From the entries below, work out the number of lines that hold the word "agent", and give that number alone.

[Stored data]
-.-.-

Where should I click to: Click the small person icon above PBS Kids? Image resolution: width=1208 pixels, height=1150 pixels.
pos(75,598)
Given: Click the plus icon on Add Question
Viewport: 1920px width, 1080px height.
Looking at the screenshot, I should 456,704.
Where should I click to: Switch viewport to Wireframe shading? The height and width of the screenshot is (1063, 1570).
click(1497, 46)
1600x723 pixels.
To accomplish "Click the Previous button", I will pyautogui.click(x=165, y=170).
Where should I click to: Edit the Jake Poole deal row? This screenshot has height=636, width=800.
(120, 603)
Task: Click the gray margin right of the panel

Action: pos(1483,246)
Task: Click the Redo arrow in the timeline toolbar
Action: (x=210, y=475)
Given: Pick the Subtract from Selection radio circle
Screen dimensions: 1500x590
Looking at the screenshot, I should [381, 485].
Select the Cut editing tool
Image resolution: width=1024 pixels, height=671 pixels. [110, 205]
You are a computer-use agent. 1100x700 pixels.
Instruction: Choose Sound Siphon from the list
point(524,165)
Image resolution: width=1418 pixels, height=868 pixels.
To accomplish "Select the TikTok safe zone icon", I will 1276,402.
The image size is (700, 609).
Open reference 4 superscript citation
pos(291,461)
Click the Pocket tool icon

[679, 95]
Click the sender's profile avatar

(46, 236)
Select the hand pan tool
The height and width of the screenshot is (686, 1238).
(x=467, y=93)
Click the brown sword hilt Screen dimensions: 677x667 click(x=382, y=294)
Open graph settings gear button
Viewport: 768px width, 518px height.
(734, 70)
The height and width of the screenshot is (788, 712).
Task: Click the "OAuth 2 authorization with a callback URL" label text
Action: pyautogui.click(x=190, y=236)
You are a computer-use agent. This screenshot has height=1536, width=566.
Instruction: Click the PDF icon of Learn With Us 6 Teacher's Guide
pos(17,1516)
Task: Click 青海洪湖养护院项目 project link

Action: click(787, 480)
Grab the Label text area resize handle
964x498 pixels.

-.-.-

● Response area
2